No such strategy would help Western New York farmers who rely on sales to China for a major source of their income. That's the case for the region's growing number of soybean farms.
Many of them lost their main customer last year when the trade war started. Chinese companies stopped buying American soybeans, prompting U.S. soybean exports to China to plummet 90% last year, according to the American Farm Bureau Federation.
Trump tried to ease the blow for soybean farmers with an $11 billion payout program that the president now wants to expand. But that's not nearly enough to compensate farmers for the business they are losing, said Dean Norton, director of public policy at the New York Corn and Soybean Growers Association.
"You can't have the 300-pound gorilla just cut you off cold turkey and think you're going to be able to make up for the loss of the 300-pound gorilla," Norton said.
Soybean farmers are struggling to pay their bills and building storage bins for unsold soybeans, Norton said.
Similar damage awaits the entire U.S. economy, said Rep. Brian Higgins, a Buffalo Democrat, who warned of slower growth and higher prices.
"It's a direct hit on consumers," he said regarding the tariffs.
An unfair trader
President Trump threw the monkey wrench of tariffs into the U.S.-China trade relationship for a reason. Ever since it entered the World Trade Organization nearly two decades ago, China has refused to play by the world's rules.
Robert L. Stevenson, president and CEO of Eastman Machine Co. of Buffalo, told a congressional committee all about it in 2005, when he recounted how Chinese manufacturers stole the design of the company's products and marketed them as "Westman" machines.
Fourteen years later, Stevenson said he would say the same thing – because nothing has changed. For that reason, he's glad a U.S. president is finally challenging China's business practices.
"I think it's something that needs to be done and that needed to be done," Stevenson said. "Unfortunately, it should have been done years ago."
Trump has long been calling for a tougher trade stance against China – as have lawmakers such as Rep. Chris Collins, a Clarence Republican.
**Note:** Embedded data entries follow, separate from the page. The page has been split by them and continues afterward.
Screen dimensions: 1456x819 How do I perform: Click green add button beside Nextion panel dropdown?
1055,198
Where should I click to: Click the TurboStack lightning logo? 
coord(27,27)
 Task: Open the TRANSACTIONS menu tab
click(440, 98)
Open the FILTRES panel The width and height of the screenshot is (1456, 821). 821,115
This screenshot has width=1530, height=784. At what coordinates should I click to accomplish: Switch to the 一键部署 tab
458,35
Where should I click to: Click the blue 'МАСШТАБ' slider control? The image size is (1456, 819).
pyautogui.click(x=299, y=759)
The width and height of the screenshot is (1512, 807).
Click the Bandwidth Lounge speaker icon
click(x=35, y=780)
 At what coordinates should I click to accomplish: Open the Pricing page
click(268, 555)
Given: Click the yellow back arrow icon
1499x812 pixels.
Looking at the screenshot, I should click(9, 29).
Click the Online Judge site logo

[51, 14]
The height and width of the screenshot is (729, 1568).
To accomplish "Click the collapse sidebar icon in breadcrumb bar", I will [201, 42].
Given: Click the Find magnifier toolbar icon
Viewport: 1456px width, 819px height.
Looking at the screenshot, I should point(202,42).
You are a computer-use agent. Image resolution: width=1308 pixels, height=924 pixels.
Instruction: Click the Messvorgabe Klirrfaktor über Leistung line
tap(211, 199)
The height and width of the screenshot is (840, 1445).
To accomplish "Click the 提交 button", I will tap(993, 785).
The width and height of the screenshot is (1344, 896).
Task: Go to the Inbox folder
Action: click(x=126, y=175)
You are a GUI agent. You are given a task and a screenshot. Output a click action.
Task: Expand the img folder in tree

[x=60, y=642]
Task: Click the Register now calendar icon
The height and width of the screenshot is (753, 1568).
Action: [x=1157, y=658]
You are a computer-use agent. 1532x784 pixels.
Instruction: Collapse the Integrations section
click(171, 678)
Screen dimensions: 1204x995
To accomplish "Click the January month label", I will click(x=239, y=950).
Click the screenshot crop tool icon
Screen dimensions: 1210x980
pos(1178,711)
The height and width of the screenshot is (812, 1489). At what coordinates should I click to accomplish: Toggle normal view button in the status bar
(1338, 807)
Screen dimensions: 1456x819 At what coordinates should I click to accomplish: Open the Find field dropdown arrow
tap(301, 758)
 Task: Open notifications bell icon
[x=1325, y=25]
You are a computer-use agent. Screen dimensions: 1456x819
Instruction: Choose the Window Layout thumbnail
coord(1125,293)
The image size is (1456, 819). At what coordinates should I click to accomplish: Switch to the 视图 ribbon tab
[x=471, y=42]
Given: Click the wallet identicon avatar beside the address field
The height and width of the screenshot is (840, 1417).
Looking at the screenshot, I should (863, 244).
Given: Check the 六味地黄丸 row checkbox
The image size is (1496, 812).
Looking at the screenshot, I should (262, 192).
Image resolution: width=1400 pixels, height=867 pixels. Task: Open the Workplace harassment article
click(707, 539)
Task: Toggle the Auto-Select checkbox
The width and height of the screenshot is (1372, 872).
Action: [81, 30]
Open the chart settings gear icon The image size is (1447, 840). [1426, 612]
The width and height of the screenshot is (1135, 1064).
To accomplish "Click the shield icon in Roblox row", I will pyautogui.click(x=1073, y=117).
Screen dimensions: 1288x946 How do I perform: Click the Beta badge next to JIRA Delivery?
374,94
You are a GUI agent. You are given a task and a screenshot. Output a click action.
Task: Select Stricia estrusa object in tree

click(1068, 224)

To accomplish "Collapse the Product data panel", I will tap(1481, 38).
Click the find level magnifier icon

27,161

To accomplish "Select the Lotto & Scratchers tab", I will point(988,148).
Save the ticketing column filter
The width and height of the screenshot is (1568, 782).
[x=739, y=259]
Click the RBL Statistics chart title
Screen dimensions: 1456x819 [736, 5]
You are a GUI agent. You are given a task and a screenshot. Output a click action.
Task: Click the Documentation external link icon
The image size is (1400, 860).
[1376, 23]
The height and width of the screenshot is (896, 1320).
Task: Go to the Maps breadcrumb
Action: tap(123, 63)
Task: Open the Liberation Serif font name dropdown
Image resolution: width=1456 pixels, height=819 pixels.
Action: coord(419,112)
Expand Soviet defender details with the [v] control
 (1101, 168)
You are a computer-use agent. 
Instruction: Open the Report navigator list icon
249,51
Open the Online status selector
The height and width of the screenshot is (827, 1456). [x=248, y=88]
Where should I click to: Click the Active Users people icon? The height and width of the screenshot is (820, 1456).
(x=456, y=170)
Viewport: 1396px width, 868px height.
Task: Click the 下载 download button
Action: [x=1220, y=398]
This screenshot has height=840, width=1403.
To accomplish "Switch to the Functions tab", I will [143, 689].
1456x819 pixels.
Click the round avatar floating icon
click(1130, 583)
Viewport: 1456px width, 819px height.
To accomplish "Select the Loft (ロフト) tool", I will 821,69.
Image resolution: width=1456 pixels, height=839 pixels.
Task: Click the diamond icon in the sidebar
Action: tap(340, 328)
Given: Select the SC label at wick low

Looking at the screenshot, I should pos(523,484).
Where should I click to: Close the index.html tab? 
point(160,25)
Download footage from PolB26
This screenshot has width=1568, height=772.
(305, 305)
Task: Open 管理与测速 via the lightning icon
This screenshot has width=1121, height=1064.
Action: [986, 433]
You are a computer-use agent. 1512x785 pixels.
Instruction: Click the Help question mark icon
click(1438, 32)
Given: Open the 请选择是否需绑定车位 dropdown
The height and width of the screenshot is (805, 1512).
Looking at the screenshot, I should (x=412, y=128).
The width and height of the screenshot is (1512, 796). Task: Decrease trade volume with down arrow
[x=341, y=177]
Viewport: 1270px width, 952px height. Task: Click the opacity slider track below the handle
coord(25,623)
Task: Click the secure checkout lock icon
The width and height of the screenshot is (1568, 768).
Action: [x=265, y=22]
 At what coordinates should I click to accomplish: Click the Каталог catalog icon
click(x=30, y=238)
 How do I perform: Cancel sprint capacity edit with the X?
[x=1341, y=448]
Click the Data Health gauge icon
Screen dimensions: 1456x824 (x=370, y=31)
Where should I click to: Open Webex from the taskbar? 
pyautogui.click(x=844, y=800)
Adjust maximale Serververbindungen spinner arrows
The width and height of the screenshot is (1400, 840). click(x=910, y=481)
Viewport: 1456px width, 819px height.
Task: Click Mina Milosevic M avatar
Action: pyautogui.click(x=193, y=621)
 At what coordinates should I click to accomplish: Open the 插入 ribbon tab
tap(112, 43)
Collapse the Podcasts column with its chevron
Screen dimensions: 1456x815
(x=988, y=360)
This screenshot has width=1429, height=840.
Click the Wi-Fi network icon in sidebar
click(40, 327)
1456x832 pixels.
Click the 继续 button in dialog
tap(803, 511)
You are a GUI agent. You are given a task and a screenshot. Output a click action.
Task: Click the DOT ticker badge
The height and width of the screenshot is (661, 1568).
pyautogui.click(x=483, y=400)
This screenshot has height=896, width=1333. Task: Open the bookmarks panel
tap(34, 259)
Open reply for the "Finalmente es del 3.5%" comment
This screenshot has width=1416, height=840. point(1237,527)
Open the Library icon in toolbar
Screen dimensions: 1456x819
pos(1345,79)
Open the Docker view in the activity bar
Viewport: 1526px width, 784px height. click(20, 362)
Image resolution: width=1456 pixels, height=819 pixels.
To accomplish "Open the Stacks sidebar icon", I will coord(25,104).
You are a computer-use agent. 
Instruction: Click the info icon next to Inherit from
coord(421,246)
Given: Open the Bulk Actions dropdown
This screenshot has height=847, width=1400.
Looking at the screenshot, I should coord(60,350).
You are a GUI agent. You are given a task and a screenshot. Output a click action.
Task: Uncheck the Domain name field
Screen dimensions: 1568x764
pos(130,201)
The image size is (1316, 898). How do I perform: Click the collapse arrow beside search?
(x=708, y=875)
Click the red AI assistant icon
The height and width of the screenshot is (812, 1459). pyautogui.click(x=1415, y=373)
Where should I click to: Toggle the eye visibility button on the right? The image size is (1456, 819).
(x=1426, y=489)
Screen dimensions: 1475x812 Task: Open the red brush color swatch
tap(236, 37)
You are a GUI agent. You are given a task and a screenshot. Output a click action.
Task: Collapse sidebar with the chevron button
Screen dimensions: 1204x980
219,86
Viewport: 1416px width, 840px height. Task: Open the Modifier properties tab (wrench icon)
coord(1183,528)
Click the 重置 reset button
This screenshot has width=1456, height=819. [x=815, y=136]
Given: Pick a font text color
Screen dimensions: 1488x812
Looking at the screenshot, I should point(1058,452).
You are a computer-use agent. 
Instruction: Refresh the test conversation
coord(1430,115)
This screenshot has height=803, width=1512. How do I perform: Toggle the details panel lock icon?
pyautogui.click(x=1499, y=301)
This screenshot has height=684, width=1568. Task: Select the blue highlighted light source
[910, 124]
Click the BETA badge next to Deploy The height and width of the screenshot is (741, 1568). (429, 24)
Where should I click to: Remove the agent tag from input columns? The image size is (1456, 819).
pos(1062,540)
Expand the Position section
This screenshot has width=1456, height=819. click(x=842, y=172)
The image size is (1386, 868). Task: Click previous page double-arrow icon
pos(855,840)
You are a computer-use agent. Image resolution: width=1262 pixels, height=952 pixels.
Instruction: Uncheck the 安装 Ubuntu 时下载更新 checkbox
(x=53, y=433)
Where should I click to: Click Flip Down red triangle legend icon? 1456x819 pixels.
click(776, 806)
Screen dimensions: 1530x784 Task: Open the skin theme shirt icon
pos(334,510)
“When it comes to China, business as usual is not an option," Collins said in a statement. "For decades, our politicians have allowed China to steal our intellectual property and flood our economy with cheap goods while protecting their own markets. President Trump has rightly made changing the trading relationship between our two countries one of his top priorities.”
That's something Senate Minority Leader Charles E. Schumer, a New York Democrat, has tried to do for years. Schumer has confronted China again and again over its tendency to manipulate the value of its currency to benefit Chinese companies over their worldwide competitors.
That being the case, Schumer – usually one of Trump's sternest political rivals – stands behind the president on the tariff issue.
"Hang tough on China, President @realDonaldTrump," Schumer tweeted last week. "Don’t back down. Strength is the only way to win with China."